Alain CROISY et Jean-Luc GUERQUIN-KERN utilisent, en effet, notamment les formidables possibilités de la microscopie ionique pour localiser certains médicaments dans les cellules et ainsi mieux comprendre leur fonctionnement.

La microscopie ionique devrait ainsi devenir un allié de choix pour les pharmacologues. Jusqu'à maintenant et au prix de nombreuses incertitudes, les mécanismes d'action des médicaments antitumoraux étaient étudiés sur des modèles reproduisant, plus ou moins fidèlement, leur cible supposée. Grâce à la microscopie ionique, il est dorénavant possible de les suivre tout au long de leur parcours réel dans la cellule.

Concrètement, on utilise comme marqueur soit un atome présent dans le médicament et naturellement absent ou rare dans la matière vivante, soit on remplace un atome de carbone ou d'azote du médicament par l'isotope 17 stable correspondant. Ce marquage, tout en conservant la nature chimique de la molécule médicamenteuse, lui confère une masse légèrement différente. Donnant lieu à l'émission d'ions spécifiques, le marqueur atomique ou isotopique va permettre de repérer la substance étudiée.
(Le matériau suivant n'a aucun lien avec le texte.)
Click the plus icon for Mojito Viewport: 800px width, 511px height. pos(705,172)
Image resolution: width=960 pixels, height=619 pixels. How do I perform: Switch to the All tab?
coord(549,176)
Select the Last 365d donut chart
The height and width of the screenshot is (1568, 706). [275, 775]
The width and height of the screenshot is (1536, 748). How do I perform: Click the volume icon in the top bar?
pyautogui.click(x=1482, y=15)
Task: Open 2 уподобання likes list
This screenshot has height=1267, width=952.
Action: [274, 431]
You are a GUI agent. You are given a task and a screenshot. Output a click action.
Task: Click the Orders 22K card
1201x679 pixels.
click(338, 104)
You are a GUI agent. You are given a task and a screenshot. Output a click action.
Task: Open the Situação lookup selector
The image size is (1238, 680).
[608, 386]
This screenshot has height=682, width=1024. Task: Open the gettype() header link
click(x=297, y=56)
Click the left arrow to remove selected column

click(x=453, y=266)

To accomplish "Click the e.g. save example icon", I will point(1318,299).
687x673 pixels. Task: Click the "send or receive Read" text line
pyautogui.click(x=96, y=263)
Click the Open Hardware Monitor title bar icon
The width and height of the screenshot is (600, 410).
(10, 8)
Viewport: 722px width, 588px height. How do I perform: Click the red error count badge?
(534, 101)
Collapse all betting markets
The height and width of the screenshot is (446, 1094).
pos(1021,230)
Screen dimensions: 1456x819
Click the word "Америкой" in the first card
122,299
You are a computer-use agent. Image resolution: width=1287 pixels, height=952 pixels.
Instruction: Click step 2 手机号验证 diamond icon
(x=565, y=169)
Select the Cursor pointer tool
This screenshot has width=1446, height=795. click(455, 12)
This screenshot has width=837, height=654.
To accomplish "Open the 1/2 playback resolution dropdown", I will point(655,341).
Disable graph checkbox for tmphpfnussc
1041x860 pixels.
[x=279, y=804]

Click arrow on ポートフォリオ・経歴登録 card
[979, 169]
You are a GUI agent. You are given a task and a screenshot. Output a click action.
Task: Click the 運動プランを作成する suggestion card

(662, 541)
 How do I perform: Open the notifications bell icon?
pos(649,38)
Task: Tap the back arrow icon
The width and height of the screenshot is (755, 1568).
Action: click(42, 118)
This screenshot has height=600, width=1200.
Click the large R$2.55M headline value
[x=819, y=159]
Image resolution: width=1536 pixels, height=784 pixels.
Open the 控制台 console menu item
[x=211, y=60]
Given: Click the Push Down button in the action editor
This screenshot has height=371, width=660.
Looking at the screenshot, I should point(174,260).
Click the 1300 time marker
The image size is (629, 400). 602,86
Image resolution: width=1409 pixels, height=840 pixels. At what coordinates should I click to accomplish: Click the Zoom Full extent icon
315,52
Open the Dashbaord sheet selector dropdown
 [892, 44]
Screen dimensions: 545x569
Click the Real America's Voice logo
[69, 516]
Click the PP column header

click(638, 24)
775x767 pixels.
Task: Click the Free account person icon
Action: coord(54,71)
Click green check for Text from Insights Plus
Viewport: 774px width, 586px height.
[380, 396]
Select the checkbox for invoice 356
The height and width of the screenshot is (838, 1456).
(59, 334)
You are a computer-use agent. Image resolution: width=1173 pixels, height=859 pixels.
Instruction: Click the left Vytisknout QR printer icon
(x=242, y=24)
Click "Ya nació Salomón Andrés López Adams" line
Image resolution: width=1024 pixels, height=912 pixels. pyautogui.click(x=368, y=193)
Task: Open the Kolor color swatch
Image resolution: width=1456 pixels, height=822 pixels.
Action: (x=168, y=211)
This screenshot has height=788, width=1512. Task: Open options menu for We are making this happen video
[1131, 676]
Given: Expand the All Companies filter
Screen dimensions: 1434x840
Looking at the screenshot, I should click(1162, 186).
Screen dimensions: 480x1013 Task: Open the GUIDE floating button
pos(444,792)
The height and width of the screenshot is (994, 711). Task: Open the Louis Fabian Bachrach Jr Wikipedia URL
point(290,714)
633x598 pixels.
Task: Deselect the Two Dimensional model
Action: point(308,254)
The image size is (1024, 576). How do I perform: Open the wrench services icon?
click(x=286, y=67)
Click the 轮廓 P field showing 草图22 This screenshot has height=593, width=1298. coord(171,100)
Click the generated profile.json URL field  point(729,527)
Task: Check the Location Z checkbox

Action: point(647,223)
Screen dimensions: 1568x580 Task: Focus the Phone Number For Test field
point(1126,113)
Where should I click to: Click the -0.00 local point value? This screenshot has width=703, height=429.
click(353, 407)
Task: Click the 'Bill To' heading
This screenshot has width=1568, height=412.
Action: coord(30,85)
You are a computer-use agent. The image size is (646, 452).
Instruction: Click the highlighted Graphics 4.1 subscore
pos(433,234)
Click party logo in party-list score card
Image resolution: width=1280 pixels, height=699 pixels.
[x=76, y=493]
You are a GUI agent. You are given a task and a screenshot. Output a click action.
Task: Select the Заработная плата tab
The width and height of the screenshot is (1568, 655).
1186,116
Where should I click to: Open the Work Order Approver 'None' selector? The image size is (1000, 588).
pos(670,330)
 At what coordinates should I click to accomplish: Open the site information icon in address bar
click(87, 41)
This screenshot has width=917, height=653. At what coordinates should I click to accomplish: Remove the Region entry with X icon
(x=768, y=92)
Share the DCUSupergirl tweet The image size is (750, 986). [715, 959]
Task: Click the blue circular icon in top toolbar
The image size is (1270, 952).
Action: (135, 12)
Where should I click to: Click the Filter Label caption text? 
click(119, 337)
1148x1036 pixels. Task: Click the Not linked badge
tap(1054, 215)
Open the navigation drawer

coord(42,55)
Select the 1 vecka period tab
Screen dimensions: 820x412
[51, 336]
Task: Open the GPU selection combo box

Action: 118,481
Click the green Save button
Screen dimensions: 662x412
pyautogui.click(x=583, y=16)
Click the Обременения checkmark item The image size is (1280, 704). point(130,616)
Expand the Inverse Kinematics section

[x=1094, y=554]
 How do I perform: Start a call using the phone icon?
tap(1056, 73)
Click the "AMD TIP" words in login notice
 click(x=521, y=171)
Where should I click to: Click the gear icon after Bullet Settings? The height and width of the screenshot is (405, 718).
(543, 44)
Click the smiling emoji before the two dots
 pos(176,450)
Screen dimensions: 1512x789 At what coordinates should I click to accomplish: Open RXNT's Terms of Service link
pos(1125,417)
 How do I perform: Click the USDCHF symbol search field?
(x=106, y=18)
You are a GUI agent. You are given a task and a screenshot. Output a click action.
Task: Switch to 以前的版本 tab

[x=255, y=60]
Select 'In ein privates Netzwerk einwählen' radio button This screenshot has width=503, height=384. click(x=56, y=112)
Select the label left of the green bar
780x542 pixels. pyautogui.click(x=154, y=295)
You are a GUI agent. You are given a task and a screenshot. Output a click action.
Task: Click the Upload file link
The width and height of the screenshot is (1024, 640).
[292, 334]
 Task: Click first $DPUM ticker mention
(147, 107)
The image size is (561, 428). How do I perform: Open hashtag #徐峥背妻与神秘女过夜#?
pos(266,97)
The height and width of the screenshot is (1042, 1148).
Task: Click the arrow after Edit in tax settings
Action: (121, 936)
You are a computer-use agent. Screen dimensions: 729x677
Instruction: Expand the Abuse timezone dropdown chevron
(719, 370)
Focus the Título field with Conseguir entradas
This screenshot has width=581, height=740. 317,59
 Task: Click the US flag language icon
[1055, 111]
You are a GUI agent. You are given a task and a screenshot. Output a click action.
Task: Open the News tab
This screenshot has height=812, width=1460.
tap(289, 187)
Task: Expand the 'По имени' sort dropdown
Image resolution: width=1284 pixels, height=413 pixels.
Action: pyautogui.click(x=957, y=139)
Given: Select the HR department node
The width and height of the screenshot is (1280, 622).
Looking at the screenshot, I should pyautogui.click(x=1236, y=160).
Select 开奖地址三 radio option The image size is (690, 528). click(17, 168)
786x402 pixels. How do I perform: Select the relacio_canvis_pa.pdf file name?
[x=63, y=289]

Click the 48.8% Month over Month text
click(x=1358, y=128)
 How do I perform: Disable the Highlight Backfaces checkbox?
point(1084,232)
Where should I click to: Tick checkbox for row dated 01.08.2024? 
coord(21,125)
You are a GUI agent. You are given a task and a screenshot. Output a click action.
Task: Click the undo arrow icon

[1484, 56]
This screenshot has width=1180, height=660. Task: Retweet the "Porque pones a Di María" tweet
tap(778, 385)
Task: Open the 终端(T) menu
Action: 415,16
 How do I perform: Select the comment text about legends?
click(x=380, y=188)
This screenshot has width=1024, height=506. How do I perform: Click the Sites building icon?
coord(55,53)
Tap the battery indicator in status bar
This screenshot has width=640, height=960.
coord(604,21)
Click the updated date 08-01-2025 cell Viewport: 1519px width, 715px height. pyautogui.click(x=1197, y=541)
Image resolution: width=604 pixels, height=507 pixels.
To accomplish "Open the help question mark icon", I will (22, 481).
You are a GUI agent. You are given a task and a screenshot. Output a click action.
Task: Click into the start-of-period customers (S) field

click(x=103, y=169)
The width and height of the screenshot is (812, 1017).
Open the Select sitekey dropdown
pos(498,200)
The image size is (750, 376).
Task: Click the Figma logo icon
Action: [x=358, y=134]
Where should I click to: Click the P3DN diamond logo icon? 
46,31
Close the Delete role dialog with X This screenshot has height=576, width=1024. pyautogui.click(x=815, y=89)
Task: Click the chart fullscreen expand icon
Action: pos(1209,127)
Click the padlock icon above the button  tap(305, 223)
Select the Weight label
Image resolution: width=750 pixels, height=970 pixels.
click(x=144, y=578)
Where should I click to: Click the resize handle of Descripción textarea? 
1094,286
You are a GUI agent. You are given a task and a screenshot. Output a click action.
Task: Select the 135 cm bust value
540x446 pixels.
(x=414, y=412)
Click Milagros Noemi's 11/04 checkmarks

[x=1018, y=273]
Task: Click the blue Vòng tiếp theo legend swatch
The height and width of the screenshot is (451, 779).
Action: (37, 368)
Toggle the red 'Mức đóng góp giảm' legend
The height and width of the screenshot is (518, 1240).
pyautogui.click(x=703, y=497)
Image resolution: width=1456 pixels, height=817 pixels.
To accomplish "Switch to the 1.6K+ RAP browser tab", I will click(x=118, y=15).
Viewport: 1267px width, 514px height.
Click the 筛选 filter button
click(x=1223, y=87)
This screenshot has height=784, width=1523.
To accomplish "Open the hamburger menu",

Ainsi la localisation de médicaments, candidats à la mise au point de nouvelles chimiothérapies, a déjà permis de lever certaines zones d'ombre quant à leur mode d'action, ce qui devrait rapidement permettre d'améliorer leur efficacité, et pourquoi pas de découvrir de nouvelles molécules.

En collaboration avec Philippe MAILLARD de l'équipe de David GRIERSON (UMR 176 CNRS/Institut Curie), le laboratoire utilise les capacités de la microscopie ionique pour étudier la spécificité des molécules qu'il synthétise vis-à-vis des cellules tumorales.

Il cherche notamment à développer la photothérapie dynamique pour le traitement du rétinoblastome, une tumeur rare de la rétine chez l'enfant. Cette technique qui repose sur l'activation de molécules photosensibilisantes par la lumière visible ne provoque pas d'altérations génétiques. L'utilisation de traitements non-génotoxiques est un enjeu particulièrement important notamment chez les patients présentant une prédisposition génétique et pour lesquels il faut limiter la survenue de toute nouvelle mutation qui pourrait provoquer un second cancer.